Graph databases are composed of nodes that build intramural (i.e. intra-organizational or within organization) and extramural (i.e. extra-organizational or outside of organization) relationships. LionRT applies each performance relating to one value chain with transactions that create the relationships between organizations. In this manner, the complex and intricate web of 3PL partners and their quality of performance are made readily available and transparent to organizations related to one another for handling of a value, be they goods in a supply chain or public safety in regulations. The number of use cases are limitless for this general purpose IoT infrastructure and aggregation blockchain.

Each performance in the LionRT graph database represents one organization under contract that is monitored for the quality of handling based on environmental parameters measured, recorded, and transmitted by wireless sensor networks. The transaction is the point when the transfer of goods and responsibility shifts from one organization to another. In the case of Last-Mile Logistics (LML), the transfer is made to the customer or a point of access such as a smart locker.

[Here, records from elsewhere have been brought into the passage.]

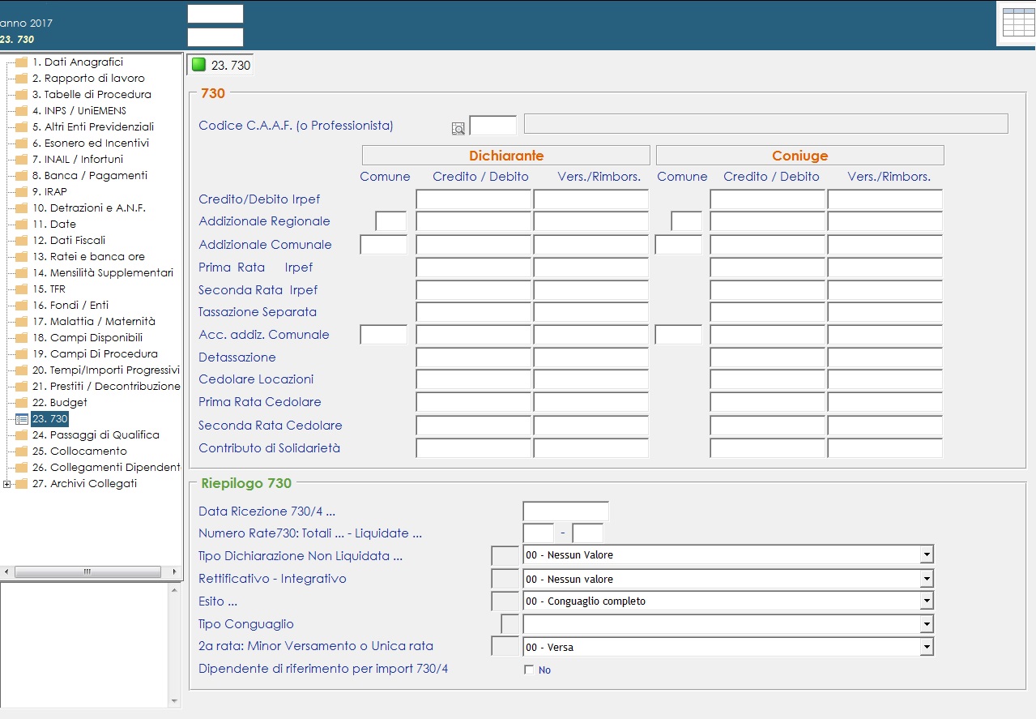Expand the Archivi Collegati tree node

pyautogui.click(x=7, y=484)
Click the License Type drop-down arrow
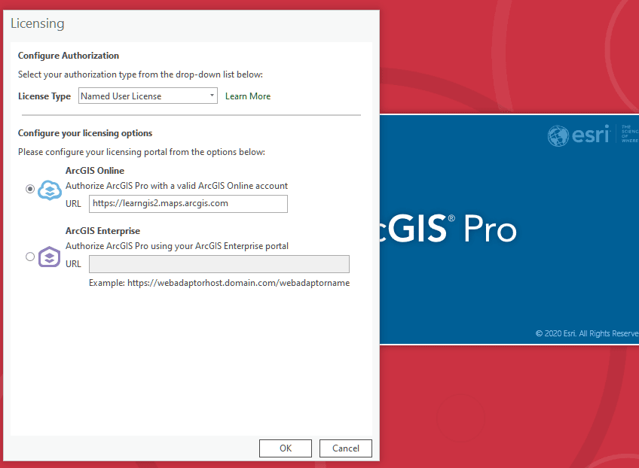This screenshot has width=639, height=468. (212, 96)
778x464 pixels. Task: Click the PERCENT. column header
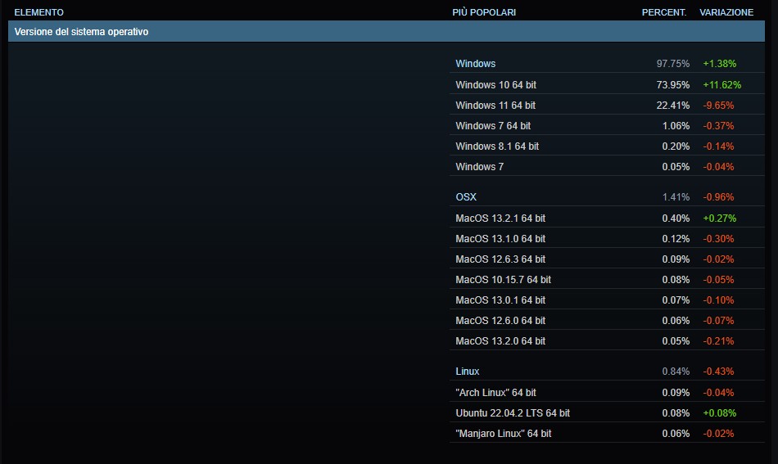[664, 12]
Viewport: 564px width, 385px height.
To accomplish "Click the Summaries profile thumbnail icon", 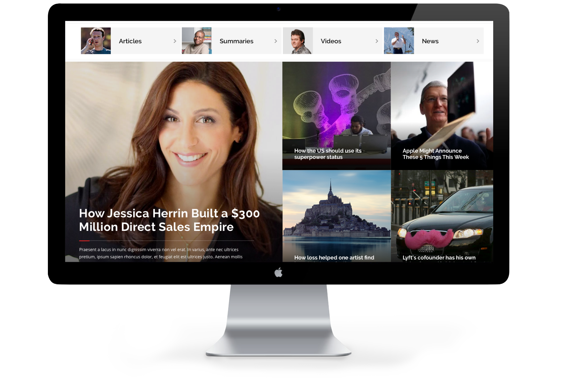I will pyautogui.click(x=196, y=40).
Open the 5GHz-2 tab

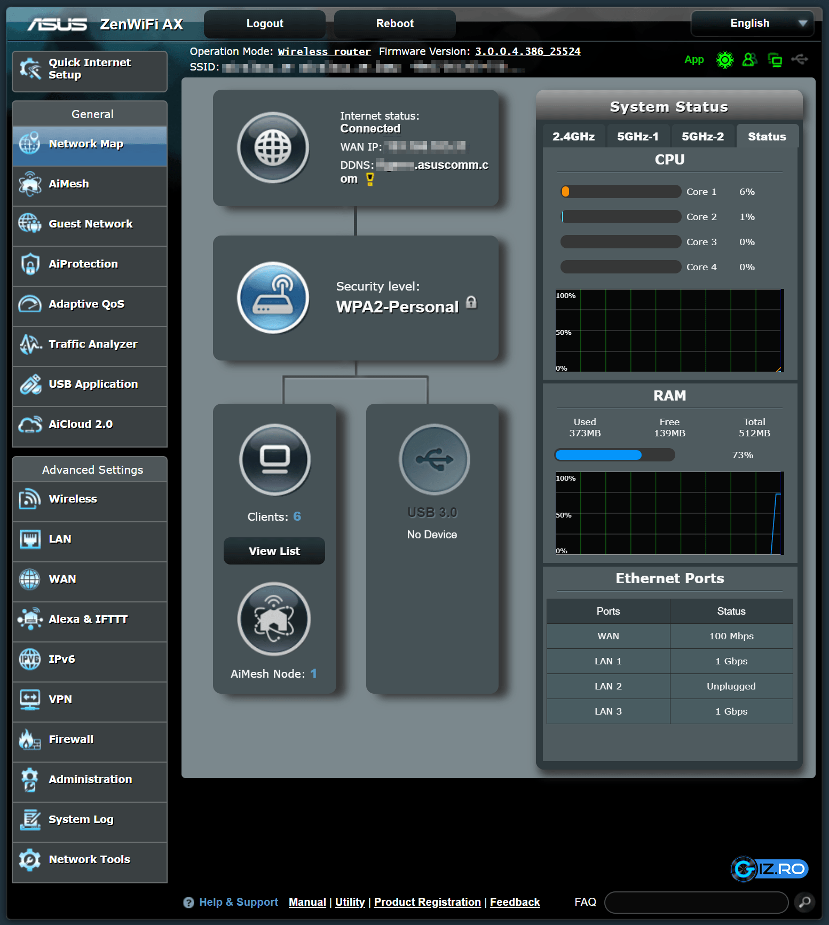(x=702, y=137)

Under the hood, each piece of the performance is connected to the items surrounding it. This results in managing highly complex connected data, and performing complex queries.


LionRT accomplishes all of it's functionalities through digital contracts. These are agreements and promises of performance relating to specific goods that each have their own guidelines and conditions for handling. These conditions include terms that are the basis of team warnings and notifications, automated business responses, and machine automation responses that are defined in the contracts themselves.


The smart contracts under management are analyzed retroactively or in Real-Time for exception management. If the system you are governing does not collect data in Real-Time we provide you the solutions for just about any value chain that is facing such challenges. We build and train data analysis models for most any unique circumstances, and offer a variety of general exception monitoring instruments in the fields of artificial intelligence and machine learning. Exceptions have consequences, and our system is designed to handle performance disputes with the quality evidence and analysis to withstand enforceability of compliance measures and agreements.